I would recommend taking these three courses as a set since they built on one another and offered time to become more familiar with manuscripts and apply what we had learned in practice. Without gushing too much about the lecturers (or the manuscripts), it is enough to say that both James and Peter were enthusiastic in sharing their work, encouraging in their approach, and informative in their discussions. The courses saw and surpassed my expectations and easily persuaded me to continue pursing all things codicological. If only manuscripts could be borrowed, I should be quite happy.”
Patricia Lovett, professional calligrapher, illuminator and author of a number of books on calligraphy and illumination, also offered students a chance to create their own quills on the Quills and Calligraphy course. Patricia, who was awarded an MBE in 2013 for services to heritage craft and calligraphy, enabled students to develop practical skills and techniques of letter formation, focusing primarily on Gothic Textura (Black Letter) script.
Anna Milon (@thel_thalion), student at the University of York, thoroughly enjoyed her time with Patricia and kindly offered her thoughts ‘One Squiggle at a Time’.
“There is a certain art in getting ink all over yourself but keeping the paper scrupulously clean. I consider the Tuesday Quills and Calligraphy class to have perfected said art. Under the watchful eye of Patricia Lovett, calligrapher extraordinaire, we wrangled with Gothic Textura script. After about ten minutes of scratching at the paper with a steel nib, I conceded that the pen is indeed mightier than the sword: my hand was cramping harder than after an hour of medieval sword fighting. But I got there in the end!
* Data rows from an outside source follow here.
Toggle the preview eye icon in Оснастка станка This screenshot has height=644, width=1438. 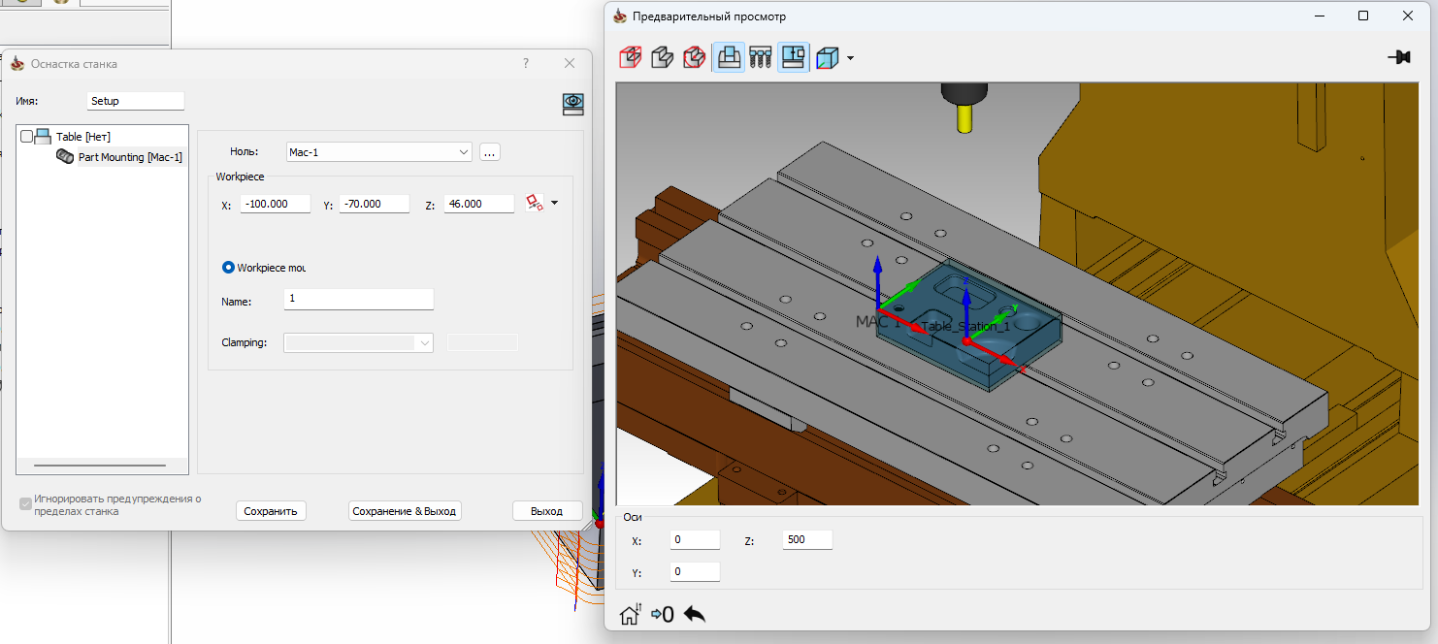573,105
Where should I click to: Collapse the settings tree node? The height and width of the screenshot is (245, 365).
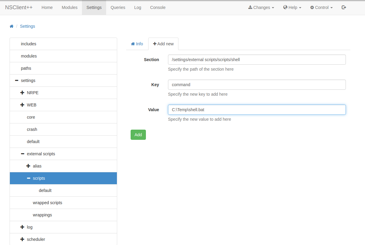click(16, 80)
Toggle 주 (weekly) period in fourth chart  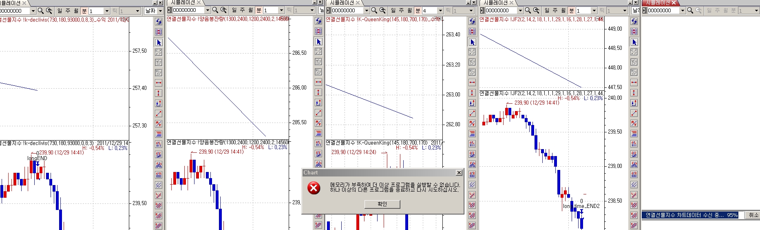[x=555, y=10]
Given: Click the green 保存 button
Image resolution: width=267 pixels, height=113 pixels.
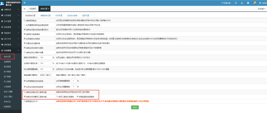Looking at the screenshot, I should tap(135, 107).
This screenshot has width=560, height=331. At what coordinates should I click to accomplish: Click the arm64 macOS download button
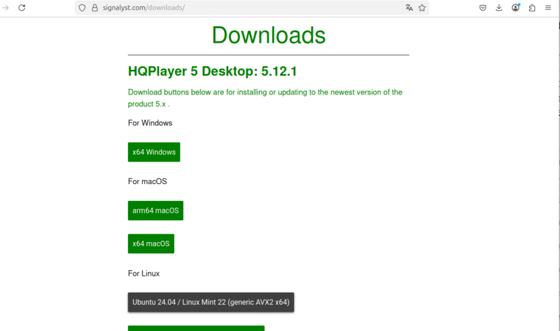coord(155,211)
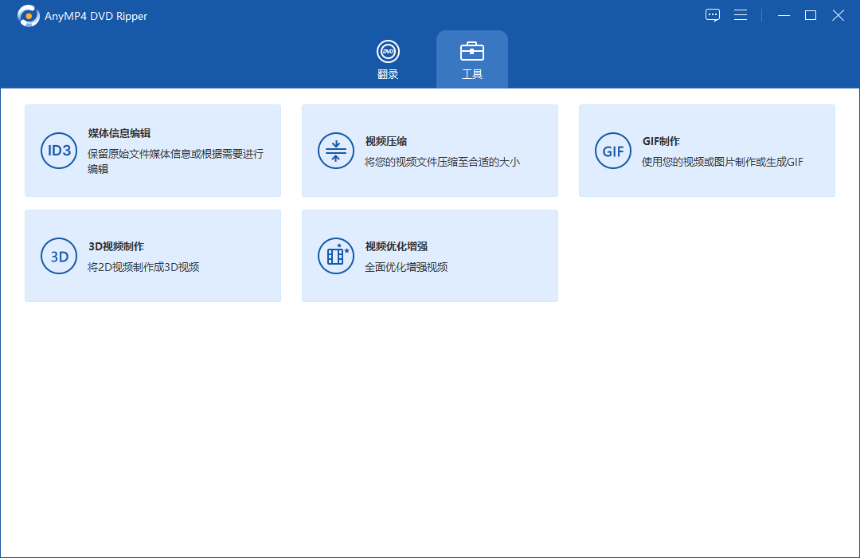Click the GIF maker circle icon
The height and width of the screenshot is (558, 860).
[613, 151]
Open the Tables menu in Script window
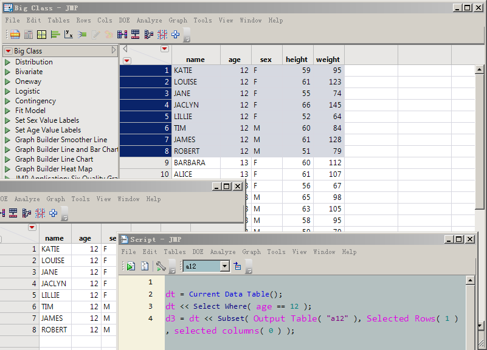 pos(174,252)
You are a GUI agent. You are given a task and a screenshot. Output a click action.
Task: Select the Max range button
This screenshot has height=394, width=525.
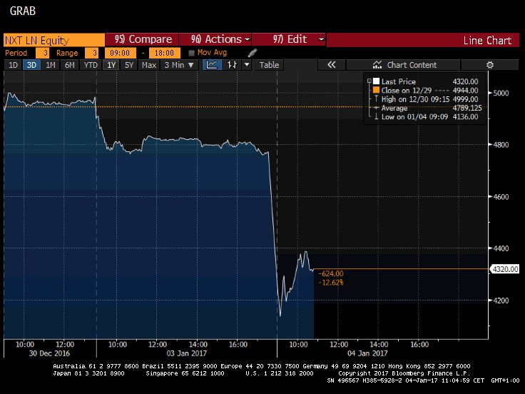click(x=148, y=65)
And have in my possession a small square of parchment with my name I wrote myself.
The challenge was what made it fun. From turning feathers into quills to holding the pen nib at a strict 45-degree angle, what we learned from Patricia wasn’t easy. But it was worth the effort. Patricia was with us every step of the way, helping, advising and engendering a profound respect for scribes of the past who made writing into an art form. Walking out of that class, I felt I took with me not just a piece of parchment, but a desire to make calligraphy a constant hobby and get ink not just on myself but all over my unfortunately cream-coloured upholstery.”
The IES would like to thank all our students and tutors for another fantastic LIPPS. We are looking forward to seeing new and familiar faces next year!
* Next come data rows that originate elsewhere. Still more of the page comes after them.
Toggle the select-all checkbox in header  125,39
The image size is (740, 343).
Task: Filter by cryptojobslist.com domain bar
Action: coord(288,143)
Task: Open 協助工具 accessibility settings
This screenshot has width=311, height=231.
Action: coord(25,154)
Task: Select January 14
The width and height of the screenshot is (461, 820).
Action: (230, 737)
The London International Palaeography Summer School is a series of intensive courses in Palaeography and Manuscript Studies. Courses range from a half to two days duration and are given by experts in their respective fields from a wide range of institutions. Subject areas include Latin, Middle English, Early Modern English, German, Greek, Medieval Spanish and Merovingian palaeography, calligraphy, illuminated manuscripts, codicology, manuscript editing and liturgical and devotional manuscripts.
The Summer School is hosted by the Institute of English Studies with the co-operation of the Institute of Historical Research, Senate House Library, the Warburg Institute, University College, King’s College London, Royal Holloway and the Victoria and Albert Museum.